PROBLEM TO WORK ON:
Reproduce the lines of the data below verbatim, everything from the line containing "You are a computer-use" down to the end of the data, both ends included. Omit the pictures from your reply.

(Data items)
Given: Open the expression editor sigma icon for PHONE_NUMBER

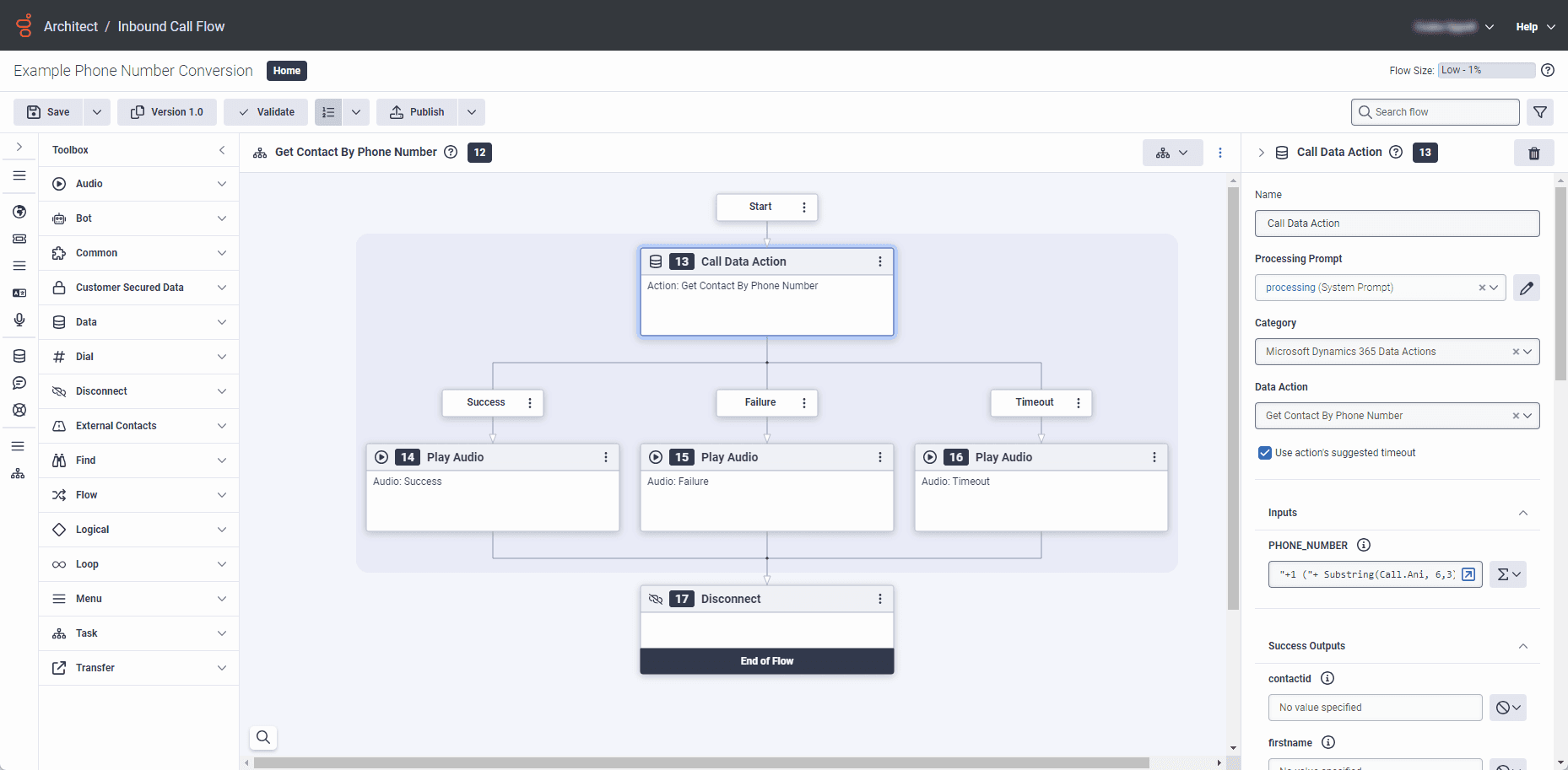Looking at the screenshot, I should coord(1506,574).
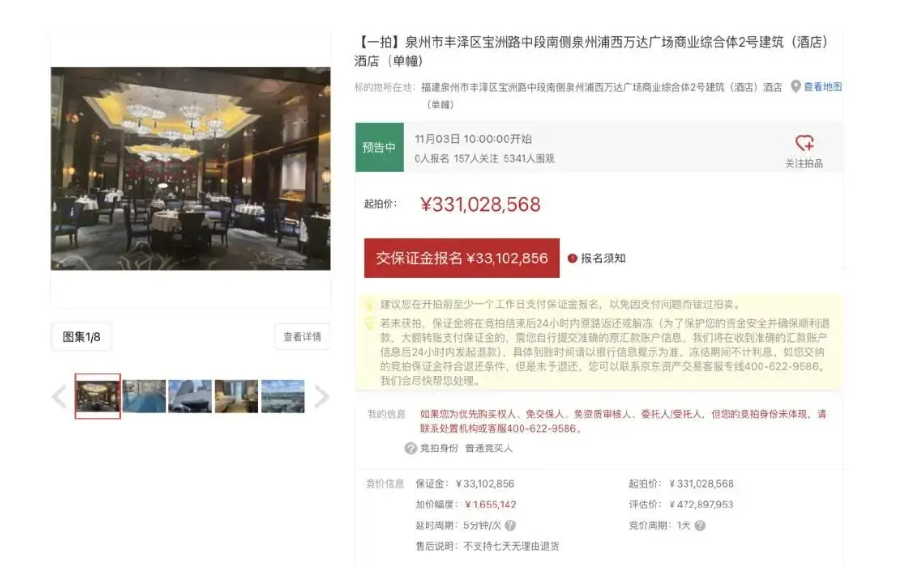Click the help icon next to 竞价周期 1天

pyautogui.click(x=700, y=526)
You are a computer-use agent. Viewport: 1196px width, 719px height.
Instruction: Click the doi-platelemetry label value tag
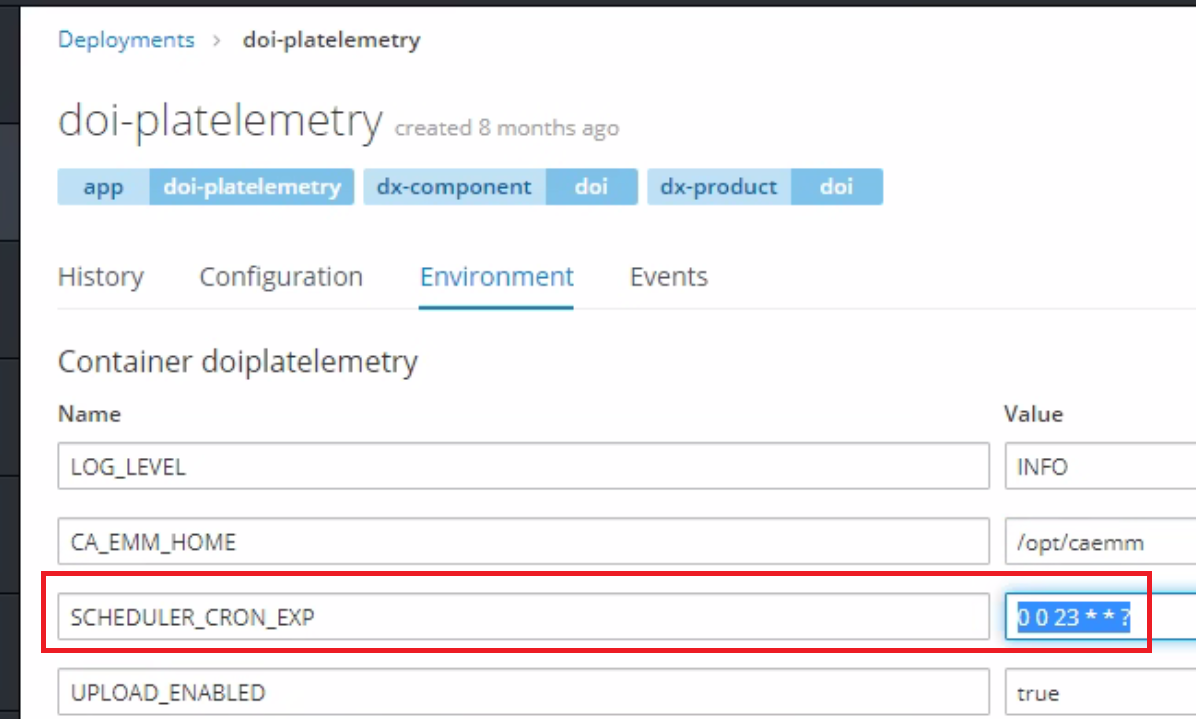(x=252, y=187)
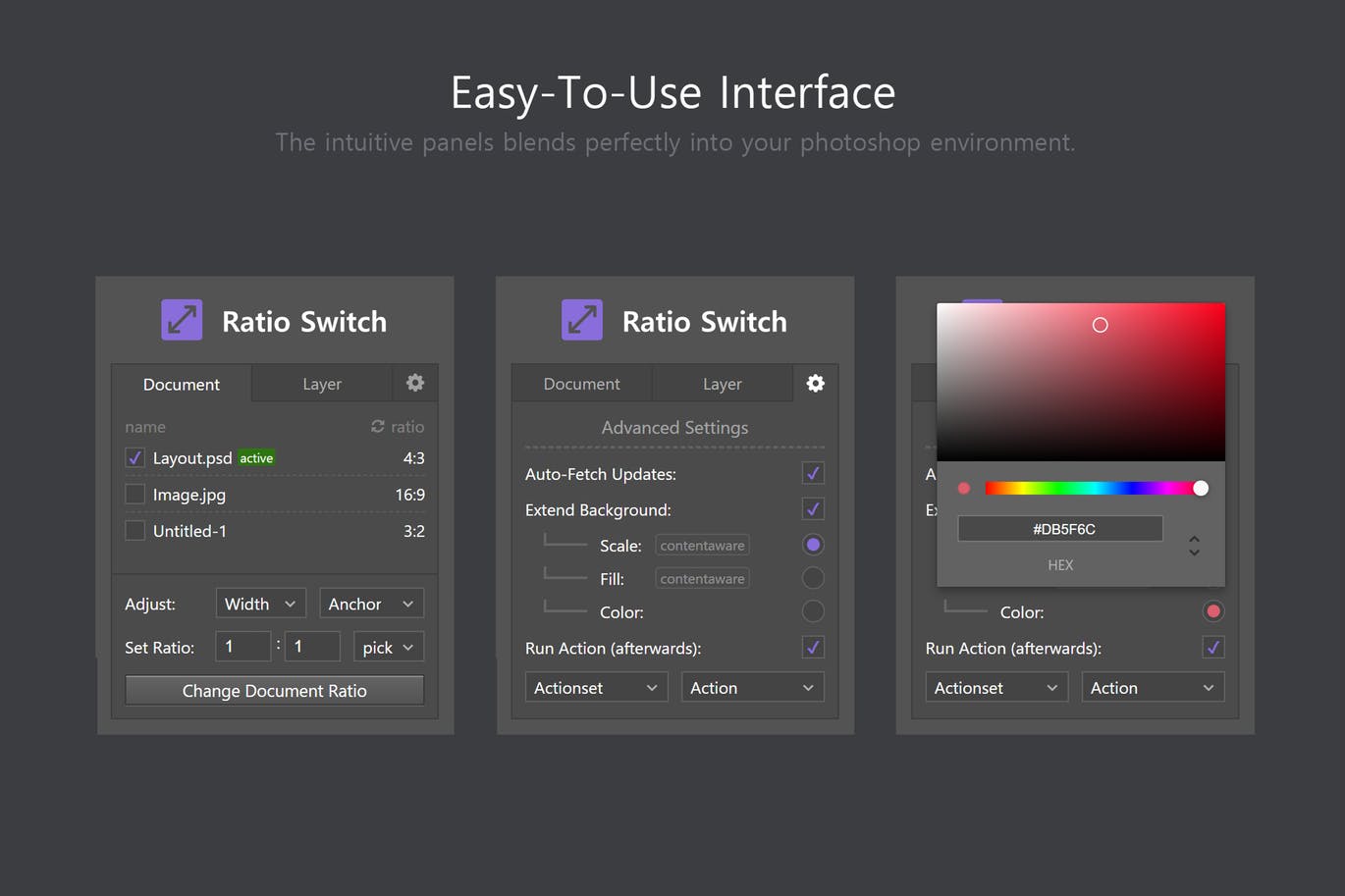Open the Width adjust dropdown

pos(259,603)
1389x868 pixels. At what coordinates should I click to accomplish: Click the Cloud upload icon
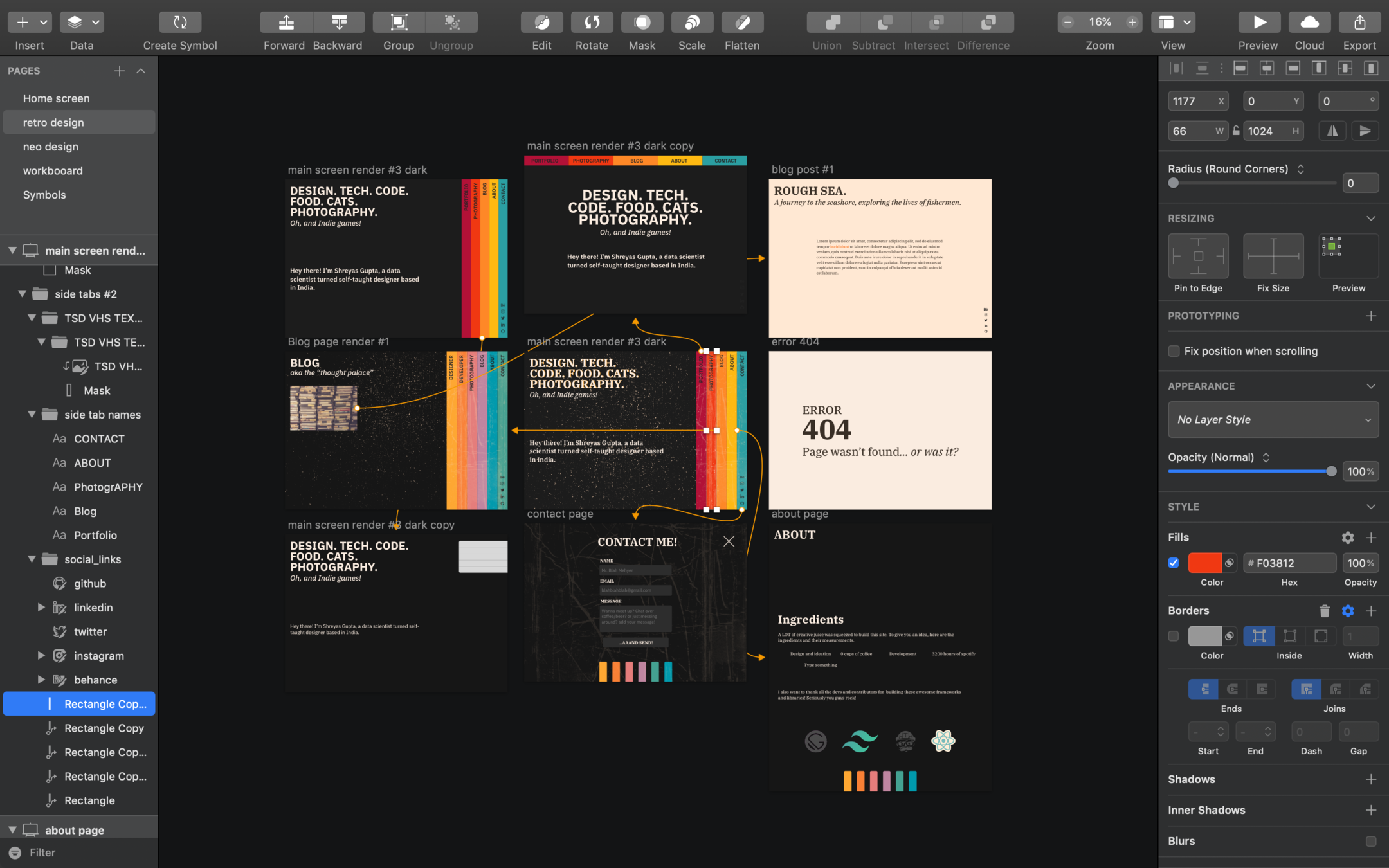1309,23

ANSWER TO THIS PROBLEM:
You are a computer-use agent. Viewport: 1196px width, 719px height.
Instruction: Click the doi-platelemetry label value tag
(x=252, y=187)
Open the Width adjust dropdown

pos(259,603)
1389x868 pixels. At what coordinates should I click to accomplish: Click the Cloud upload icon
1309,23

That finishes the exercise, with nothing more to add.